== Provided passage ==
A friend – envious and emulous of the detective work so minutely described by Conan Doyle – was driving last summer on an old New England road entirely unfamiliar to him. He suddenly turned to the stage-driver by his side and, pointing to a house alongside the road, said, “The man who lives there is a drunkard.” – “Why, yes,” answered the driver in surprise, “do you know him?” – “No,” said the traveller, “I never saw him and don’t know his name, but he’s a drunkard and his father was before him, and his grandfather.” – “It’s true,” answered the driver, with much astonishment; “how could you tell?” – “Well, there is a large orchard of very old apple trees round that house, while all his neighbors, even when the houses are old, have younger orchards. When the ‘Washingtonian or Temperance Movement’ reached this town, the owner of this place was too confirmed a drunkard to reform and cut down his apple trees as his neighbors did, and he kept on at his hard cider and cider brandy, and his son and grandson grew up to be drunkards after him.” Later inquiry in the town proved the truth of the amateur detective’s guesswork.

Cider was tediously made at first by pounding the apples in wooden mortars; the pomace was afterward pressed in baskets. Then rude mills with a spring board and heavy maul crushed the apples in a hollowed log. Then presses for cider-making began to be set up about the year 1650.

Apples were at that time six to eight shillings a bushel; cider 1s. 8d. a gallon – as high-priced as New England rum a century later.

Connecticut cider soon became specially famous. Roger Williams in 1660 says John Winthrop’s loving letter to him was as grateful as “a cup of your Connecticut cider.” By 1679 it was cheap enough, ten shillings a barrel; and in the year 1700, about seven shillings only. It had then replaced beer in nearly all localities in daily diet; yet at the Commencement dinner at Harvard in 1703, four barrels of beer were served and but one of cider, with eighteen gallons of wine.

== Supplied material ==
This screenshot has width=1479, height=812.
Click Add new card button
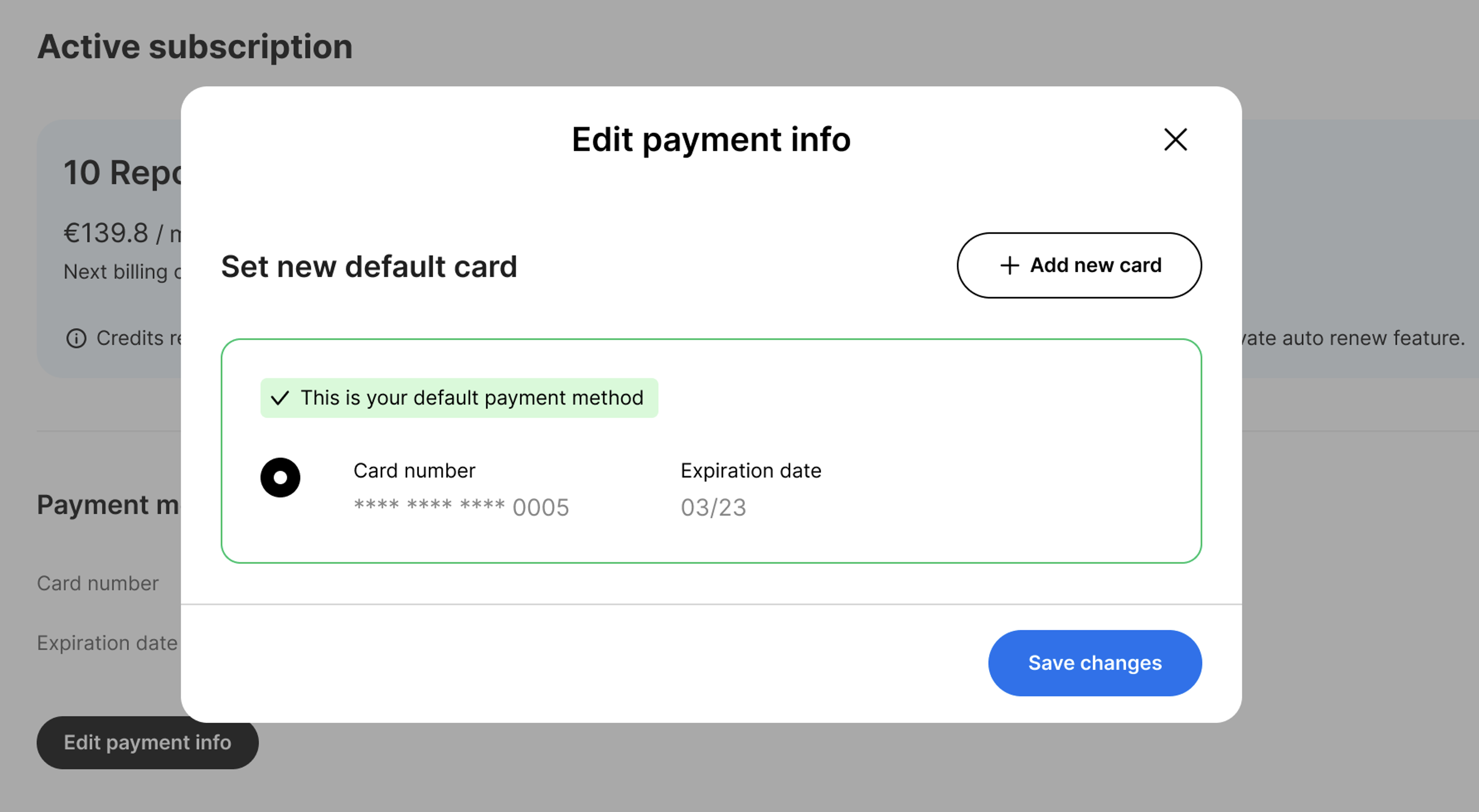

== What you should do ==
Reproduce the stretch of the New England cider passage from "Apples were at" through "gallons of wine.", substituting "graduation banquet" for "Commencement dinner".

== Exercise solution ==
Apples were at that time six to eight shillings a bushel; cider 1s. 8d. a gallon – as high-priced as New England rum a century later.

Connecticut cider soon became specially famous. Roger Williams in 1660 says John Winthrop’s loving letter to him was as grateful as “a cup of your Connecticut cider.” By 1679 it was cheap enough, ten shillings a barrel; and in the year 1700, about seven shillings only. It had then replaced beer in nearly all localities in daily diet; yet at the graduation banquet at Harvard in 1703, four barrels of beer were served and but one of cider, with eighteen gallons of wine.